Darcy: Do you feel like your job at the Health District is gonna end up being a death sentence?
Dan: Absolutely. I was so healthy before I got assigned to the Shadow Lane office.
Dan was finally moved out of that office in mid-October 2005. Just two weeks later, he had to leave on permanent medical disability and that's when another fight for his life began. "$30,000 in medical bills that my insurance is not paying, that the workers comp insurance is not paying," Dan explains.
The Health District's insurance initially denied Dan's claim, but he won his appeal. "The judge ordered the workers comp insurance company to start paying me benefits. They don't think they have to. So they're not doing it," says Dan.
And they're continuing to use our tax dollars to fight Dan, filing appeal after appeal.
County Commissioner Tom Collins sits on the Board of Health, which oversees the Health District. "This is definitely an alarming issue," Collins told News 3.
How's this for alarming? At a hearing just a month ago... "as I was giving my testimony about how this was affecting my life and what these things do to people, the two representatives, official representatives from the Health District, that sat in the courtroom next to the lawyer for the workers comp insurance company, they were laughing consistently for an hour," said Dan.
The judge kicked Health District employees Robert Stacy and Connie Reed out of the courtroom for laughing, and once again ordered the District's insurance to pay Dan and begin immediate treatment.

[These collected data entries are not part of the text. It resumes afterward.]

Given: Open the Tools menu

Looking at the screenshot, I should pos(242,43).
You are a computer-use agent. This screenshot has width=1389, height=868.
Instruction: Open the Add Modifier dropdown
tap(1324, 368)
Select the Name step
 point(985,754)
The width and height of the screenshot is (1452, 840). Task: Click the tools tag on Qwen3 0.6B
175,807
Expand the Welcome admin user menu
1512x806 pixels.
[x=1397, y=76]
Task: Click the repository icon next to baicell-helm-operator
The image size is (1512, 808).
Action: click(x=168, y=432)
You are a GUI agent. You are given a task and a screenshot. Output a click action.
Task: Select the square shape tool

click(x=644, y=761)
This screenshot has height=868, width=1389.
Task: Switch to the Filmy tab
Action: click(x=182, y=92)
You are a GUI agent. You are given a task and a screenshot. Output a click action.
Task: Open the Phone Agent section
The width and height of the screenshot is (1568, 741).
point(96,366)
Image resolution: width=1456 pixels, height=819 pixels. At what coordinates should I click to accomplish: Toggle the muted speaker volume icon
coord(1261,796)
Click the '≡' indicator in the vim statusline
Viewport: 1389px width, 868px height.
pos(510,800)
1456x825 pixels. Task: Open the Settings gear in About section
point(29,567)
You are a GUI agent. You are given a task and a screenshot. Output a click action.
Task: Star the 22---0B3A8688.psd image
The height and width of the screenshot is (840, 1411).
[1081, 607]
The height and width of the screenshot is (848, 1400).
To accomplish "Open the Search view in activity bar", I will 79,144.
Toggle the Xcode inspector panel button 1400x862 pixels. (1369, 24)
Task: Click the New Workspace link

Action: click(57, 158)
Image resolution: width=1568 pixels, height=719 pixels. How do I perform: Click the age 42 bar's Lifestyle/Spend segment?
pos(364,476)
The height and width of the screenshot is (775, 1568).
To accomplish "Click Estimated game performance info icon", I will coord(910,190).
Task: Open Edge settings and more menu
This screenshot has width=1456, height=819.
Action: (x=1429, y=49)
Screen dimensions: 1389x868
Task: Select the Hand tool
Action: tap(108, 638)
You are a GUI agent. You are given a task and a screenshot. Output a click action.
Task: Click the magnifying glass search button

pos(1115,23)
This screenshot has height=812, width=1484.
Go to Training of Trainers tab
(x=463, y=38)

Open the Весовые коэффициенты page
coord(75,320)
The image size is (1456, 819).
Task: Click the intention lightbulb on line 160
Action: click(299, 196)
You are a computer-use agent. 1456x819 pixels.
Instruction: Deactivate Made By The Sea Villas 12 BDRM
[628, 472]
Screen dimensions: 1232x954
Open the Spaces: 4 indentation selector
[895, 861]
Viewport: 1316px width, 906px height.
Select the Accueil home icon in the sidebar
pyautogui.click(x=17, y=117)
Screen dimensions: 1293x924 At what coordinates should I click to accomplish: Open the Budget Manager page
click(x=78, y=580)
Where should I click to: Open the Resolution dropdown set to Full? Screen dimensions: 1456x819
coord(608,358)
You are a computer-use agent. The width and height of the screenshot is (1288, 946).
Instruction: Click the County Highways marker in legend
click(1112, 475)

"This shines some more light on maybe we need to delve deeper into what's going on over there," said Collins.
We tried, but the Health District wouldn't let us videotape the area where Dan worked.
"I have seen Dan deteriorate over the last year or so as he's been coming to me, and unfortunately I don't have any options to treat him," says Dr. Singh.
Dan's latest tests show his immune system and kidneys are beginning to shut down. Will he live to see the end of this fight? "Given the extent of his exposure, there's a possibility he may not," Dr. Singh says.
"That's what I'm expecting, is that he's gonna die from this, because he had to work in a building for the Clark County Health District that wouldn't take care of their own building and their own people," said Dan's wife, Dr. Wendy Pauluk
The Health District's lawyer told them not to talk to us for this story because Dan's worker's comp case is still open. So, that's when we took our information to the Board of Health and spoke to Commissioner Collins. He told News 3 during the last legislative session there was a desire to let the county take over the Health District because of so many problems there. If more things like this keep coming out, he says there might be another push from the legislature to disband the Health District altogether.
The Health District gave News 3 a copy of their most recent indoor air quality inspection from December, 2005, two months after Dan Pauluk was medically terminated from his job. At the time, work was still being done to fix the mold problem. The results show most samples generally had very low levels of airborne spores, but, it comes with a warning that there are currently no strict numerical guidelines which are appropriate for assessing whether contamination in an area is acceptable or not.